We have not come very far.  Just this morning, in response to this Fox News Report …

… President Trump tweeted this:

As Snopes noted, Trump was almost certainly referring to Rep. Alexandria Ocasio-Cortez of New York and her allies in what’s become known as “the squad.” The others are Reps. Ilhan Omar of Minnesota, Ayanna Pressley of Massachusetts and Rashida Tlaib of Michigan. Only Omar, from Somalia, is foreign-born.  The other three were born and raised in America, but his “go back from where they came” certainly brought to my mind ugly comments from my childhood in the South to Black Americans to go back to Africa.

Some suggest that the President appears committed to destroying the very idea of facts.  Can we as educators use this as a teachable moment with our students?  What are facts?  What does truth mean?

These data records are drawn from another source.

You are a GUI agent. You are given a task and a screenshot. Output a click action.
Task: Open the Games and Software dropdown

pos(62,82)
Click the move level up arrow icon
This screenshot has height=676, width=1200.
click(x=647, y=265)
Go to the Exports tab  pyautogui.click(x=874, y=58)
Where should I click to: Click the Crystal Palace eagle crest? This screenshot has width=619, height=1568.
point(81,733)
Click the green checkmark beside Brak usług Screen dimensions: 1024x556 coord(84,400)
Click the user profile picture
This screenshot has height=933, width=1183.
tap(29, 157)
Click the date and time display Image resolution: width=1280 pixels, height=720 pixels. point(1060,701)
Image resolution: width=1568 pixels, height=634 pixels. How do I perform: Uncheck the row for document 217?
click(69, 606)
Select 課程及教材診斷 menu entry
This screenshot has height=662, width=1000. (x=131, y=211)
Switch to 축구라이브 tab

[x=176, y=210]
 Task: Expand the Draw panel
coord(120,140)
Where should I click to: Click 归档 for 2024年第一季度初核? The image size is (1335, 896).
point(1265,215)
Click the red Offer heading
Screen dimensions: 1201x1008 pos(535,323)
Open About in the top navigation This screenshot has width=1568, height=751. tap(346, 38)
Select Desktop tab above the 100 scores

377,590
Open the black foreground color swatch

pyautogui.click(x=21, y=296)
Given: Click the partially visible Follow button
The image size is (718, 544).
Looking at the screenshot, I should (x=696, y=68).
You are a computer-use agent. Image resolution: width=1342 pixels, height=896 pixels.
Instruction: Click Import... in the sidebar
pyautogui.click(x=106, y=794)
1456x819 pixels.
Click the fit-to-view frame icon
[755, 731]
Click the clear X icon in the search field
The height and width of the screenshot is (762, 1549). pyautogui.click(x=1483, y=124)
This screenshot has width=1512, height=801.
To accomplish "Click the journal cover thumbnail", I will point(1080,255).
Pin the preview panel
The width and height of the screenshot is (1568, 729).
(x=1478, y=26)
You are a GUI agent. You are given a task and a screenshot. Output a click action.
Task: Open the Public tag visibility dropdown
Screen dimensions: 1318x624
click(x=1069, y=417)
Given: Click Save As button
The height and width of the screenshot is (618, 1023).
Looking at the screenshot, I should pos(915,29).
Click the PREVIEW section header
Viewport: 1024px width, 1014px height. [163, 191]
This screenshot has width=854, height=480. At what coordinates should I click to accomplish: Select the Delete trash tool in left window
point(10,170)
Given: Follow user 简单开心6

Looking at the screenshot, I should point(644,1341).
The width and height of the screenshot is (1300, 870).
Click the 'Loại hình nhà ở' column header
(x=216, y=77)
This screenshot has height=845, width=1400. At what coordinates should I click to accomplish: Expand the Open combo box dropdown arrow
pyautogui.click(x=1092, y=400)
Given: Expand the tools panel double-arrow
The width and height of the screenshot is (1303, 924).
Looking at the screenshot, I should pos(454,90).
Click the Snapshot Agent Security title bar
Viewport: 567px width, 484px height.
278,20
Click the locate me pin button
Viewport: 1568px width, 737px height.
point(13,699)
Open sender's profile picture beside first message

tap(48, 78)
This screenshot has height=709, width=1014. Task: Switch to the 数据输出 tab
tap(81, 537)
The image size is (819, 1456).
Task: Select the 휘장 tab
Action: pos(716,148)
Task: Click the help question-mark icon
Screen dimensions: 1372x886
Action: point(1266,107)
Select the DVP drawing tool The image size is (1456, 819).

In an August 2018 article in MIT Technology Review, Elizabeth Svoboda noted “Democracy assumes the presence of rational actors, capable of digesting information from all quarters and coming to reasoned conclusions.”  Yet Singer and Brooking’s 2018 book LikeWar showed how easily different sides can be manipulated due to a concept I discussed in that post eleven years ago – homophily.  I learned this term from Michele Martin, who noted so eloquently in “Understanding Homophily on the Web,” that we tend to associate online primarily with those people who think as we do, which in turn can cause us tune out the possibilities that there are other ways to think.  As LikeWar noted, it has only gotten worse in the past decade.  Rational actors seem to be a scarce commodity these days!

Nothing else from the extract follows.